Papa Owusu Ankomah said despite the promise that technological renaissance held the key to Africa's rapid transformation, the continent had been unable to take advantage of its full potential. He said Africa needed to remind itself that the current situation of the African higher education system was part of a change process, with a past shaped by many factors, a complex and evolving present and a future that could go a number of different ways.

The Minister commended UNESCO for its work in pushing forward Africa's education agenda and added that there was the need for the continent's higher education system to be assisted to link more fully into the global knowledge networks.

Giving an overview of the educational system in African, he said during the 1980s and 1990s, the significance of higher education was downplayed in favour of basic education by key international institutions such as the World Bank and even African governments. He said but for the interventions and resilience of continental bodies such as the Association of African Universities and a few other African institutions, higher education would have suffered.

Welcoming delegates and observers from Africa and other parts of the world, Professor Akilagkpa Sawyerr, President of the AAU, said the priority placed on basic education at the expense of higher education came at the time that global movements were putting higher level knowledge and science at the centre of development and national competitiveness.

"It is to the credit of UNESCO and a few far-seeing donors that they did not succumb to this one-sided view," he said. Prof. Sawyerr said the AAU consistently resisted the approach not for self-interest of its members, but in the firm conviction that failure to adopt a system-wide approach that treated the national system of education as a system...strikes a grievous blow to prospects for sustainable development.

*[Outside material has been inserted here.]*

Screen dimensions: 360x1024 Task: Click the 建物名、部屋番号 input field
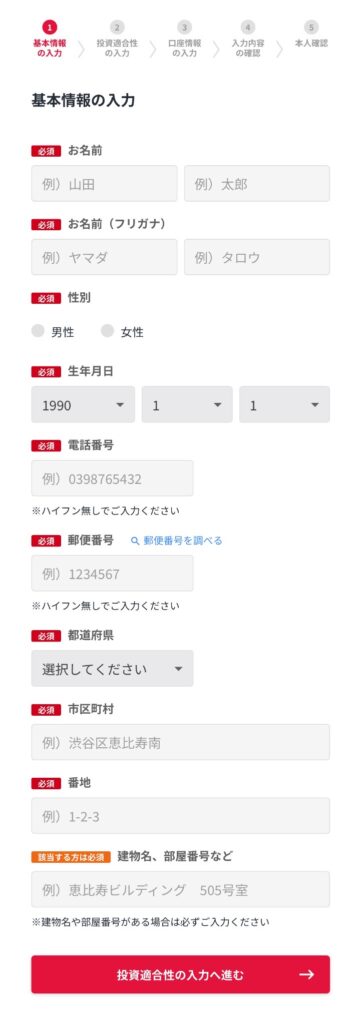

He said there was the need to note the importance of the systemic relationships between higher education and the other levels of education saying, "what remains is to understand the nature of these relationships and to reinforce them".

Dr Mary-Louise Kearney, Secretary to the UNESCO Forum, said the seminar would prove a landmark in the debate on the role of higher education in relation to the education systems of the Africa region. She said it was important that universities stood tall in order to respond effectively to the many issues related to the socio-economic and cultural evolution of their regions within the overall context of a globalize world.